Tylenol manufacturer Johnson & Johnson acknowledged that there is a shortage of the drug in Canada but denied the problem has reached the U.S., explaining that there “is increased consumer-driven demand for our children’s pain relief products in certain regions and we’re taking all possible measures to ensure product availability.”

Despite the company’s assurances, consumers across much of the country are discovering that the medication is in short supply. In Connecticut, the dearth of children’s Tylenol, Motrin, and Advil comes on the heels of an amoxicillin shortage.

RSV cases have skyrocketed this year and the flu season has gotten off to an earlier and more severe start than in typical years. The Centers for Disease Control and Prevention indicated that hospitalizations related to influenza topped 4,300 nationwide at the end of last month, which is the highest level this early in the year that experts have seen in more than a decade.

As pediatrician Stacene Maroushek noted, she has not seen such high hospitalization levels among children in her 25-year career.

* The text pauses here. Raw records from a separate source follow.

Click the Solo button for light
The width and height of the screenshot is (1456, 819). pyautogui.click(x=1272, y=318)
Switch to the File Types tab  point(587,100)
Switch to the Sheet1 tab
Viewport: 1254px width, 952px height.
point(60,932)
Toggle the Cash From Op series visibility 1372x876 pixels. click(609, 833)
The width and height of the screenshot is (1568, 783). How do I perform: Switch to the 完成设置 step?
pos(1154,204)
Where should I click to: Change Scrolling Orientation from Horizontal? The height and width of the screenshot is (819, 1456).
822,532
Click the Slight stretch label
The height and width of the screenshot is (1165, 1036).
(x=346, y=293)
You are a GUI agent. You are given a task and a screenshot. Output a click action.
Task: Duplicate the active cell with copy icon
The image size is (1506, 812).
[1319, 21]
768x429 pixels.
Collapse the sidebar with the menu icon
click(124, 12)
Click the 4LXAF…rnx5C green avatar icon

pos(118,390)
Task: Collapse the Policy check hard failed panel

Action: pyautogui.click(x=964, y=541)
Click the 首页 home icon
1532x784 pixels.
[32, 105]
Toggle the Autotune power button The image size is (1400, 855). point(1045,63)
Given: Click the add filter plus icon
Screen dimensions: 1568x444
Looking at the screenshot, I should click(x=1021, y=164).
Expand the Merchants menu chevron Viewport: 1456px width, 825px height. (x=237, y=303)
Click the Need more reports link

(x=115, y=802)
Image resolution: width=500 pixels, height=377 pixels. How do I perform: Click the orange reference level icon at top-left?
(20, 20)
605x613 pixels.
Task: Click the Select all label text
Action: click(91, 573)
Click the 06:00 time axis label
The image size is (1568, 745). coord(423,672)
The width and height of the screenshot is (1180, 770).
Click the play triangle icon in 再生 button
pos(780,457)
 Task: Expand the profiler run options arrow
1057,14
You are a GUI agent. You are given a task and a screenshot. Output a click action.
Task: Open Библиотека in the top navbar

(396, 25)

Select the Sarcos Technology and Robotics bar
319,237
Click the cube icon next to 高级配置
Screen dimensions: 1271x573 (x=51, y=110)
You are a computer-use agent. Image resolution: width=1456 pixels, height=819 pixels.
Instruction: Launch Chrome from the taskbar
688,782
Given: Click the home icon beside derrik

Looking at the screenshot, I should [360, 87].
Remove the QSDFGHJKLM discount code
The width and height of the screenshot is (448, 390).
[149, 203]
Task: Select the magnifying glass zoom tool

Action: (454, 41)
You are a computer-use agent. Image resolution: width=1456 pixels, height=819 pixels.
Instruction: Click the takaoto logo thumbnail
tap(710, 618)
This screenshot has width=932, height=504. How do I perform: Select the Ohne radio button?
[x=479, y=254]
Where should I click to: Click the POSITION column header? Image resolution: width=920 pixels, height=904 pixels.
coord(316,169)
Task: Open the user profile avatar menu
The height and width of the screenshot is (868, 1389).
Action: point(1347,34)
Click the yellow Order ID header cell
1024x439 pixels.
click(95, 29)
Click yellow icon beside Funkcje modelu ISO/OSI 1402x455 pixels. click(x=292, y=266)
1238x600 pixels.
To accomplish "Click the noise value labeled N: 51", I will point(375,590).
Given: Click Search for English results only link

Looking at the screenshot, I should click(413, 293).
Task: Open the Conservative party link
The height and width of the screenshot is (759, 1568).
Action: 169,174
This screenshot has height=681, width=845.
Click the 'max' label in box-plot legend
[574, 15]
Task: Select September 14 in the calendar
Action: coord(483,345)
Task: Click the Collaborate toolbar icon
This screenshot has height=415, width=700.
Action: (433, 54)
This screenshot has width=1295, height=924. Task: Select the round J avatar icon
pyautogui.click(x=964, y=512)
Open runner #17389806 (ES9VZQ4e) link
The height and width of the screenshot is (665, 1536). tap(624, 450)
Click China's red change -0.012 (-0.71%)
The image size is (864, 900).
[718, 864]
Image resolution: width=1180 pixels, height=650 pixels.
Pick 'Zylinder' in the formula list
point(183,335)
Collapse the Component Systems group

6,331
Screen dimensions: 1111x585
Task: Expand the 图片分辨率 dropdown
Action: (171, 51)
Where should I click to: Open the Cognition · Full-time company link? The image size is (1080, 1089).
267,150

“I have seen families who just aren’t getting a break,” she added. “They have one viral illness after another. And now there’s the secondary effect of ear infections and pneumonia that are prompting amoxicillin shortages.”

The spike in such seasonal infections appears to be tied to the lockdown measures imposed during the COVID-19 pandemic. As infectious disease specialist Dr. Stephen Blatt explained, public immunity is down since “we haven’t had any flu for two or three years because people have been masking and isolating.”